Entries taken from a collection
☆ ☆ ☆ ☆ ☆

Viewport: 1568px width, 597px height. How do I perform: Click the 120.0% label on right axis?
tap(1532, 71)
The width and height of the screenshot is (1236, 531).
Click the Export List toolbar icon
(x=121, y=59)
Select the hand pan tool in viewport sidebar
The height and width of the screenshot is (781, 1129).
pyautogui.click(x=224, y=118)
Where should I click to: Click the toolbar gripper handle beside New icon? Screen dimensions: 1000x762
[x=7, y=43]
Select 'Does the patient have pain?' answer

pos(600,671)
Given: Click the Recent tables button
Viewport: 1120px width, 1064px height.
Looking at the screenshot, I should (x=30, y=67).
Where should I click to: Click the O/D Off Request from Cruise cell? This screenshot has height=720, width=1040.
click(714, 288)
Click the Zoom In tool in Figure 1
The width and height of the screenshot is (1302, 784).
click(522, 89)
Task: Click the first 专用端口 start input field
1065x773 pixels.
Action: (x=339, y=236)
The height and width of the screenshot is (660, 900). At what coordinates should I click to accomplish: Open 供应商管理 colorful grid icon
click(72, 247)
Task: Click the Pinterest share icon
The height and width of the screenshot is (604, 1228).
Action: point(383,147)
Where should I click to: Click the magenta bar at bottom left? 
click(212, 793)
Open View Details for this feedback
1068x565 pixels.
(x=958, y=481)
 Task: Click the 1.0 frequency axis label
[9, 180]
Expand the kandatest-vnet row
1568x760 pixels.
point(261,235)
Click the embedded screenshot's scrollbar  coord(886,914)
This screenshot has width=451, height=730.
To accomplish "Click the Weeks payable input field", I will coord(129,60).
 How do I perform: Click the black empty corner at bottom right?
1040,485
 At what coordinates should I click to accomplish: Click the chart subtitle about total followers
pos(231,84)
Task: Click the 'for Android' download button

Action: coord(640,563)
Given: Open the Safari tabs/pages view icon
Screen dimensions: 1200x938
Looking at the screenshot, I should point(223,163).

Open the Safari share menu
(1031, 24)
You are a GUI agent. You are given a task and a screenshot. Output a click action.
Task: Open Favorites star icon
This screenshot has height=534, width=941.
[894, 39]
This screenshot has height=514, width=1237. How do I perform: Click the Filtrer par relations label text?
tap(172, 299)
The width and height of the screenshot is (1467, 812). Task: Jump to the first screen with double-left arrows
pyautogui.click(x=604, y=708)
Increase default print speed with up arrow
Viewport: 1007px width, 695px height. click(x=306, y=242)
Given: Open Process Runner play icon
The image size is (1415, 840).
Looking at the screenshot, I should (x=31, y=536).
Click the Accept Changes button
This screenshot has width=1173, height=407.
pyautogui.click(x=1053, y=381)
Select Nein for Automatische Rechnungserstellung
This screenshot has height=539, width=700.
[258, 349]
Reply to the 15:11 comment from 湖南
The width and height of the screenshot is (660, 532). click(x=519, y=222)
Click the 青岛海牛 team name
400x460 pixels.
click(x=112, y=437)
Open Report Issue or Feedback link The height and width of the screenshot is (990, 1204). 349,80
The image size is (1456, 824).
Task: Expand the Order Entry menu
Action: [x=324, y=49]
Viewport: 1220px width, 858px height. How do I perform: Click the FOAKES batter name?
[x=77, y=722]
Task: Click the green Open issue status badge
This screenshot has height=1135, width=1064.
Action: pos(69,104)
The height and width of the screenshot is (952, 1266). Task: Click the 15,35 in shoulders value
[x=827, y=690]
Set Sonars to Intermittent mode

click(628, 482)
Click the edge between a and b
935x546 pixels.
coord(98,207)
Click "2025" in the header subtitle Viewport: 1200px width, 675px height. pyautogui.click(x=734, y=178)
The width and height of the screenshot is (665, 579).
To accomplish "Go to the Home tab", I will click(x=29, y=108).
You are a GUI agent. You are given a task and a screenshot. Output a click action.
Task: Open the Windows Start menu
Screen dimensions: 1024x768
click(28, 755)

☆ ☆ ☆ ☆ ☆

:: Exercise objective ::
The answer must contain only the lines from the one with "Open Report Issue" to the end of the entries above, each written out exactly.

:: Task answer ::
Open Report Issue or Feedback link The height and width of the screenshot is (990, 1204). 349,80
The image size is (1456, 824).
Task: Expand the Order Entry menu
Action: [x=324, y=49]
Viewport: 1220px width, 858px height. How do I perform: Click the FOAKES batter name?
[x=77, y=722]
Task: Click the green Open issue status badge
This screenshot has height=1135, width=1064.
Action: pos(69,104)
The height and width of the screenshot is (952, 1266). Task: Click the 15,35 in shoulders value
[x=827, y=690]
Set Sonars to Intermittent mode

click(628, 482)
Click the edge between a and b
935x546 pixels.
coord(98,207)
Click "2025" in the header subtitle Viewport: 1200px width, 675px height. pyautogui.click(x=734, y=178)
The width and height of the screenshot is (665, 579).
To accomplish "Go to the Home tab", I will click(x=29, y=108).
You are a GUI agent. You are given a task and a screenshot. Output a click action.
Task: Open the Windows Start menu
Screen dimensions: 1024x768
click(28, 755)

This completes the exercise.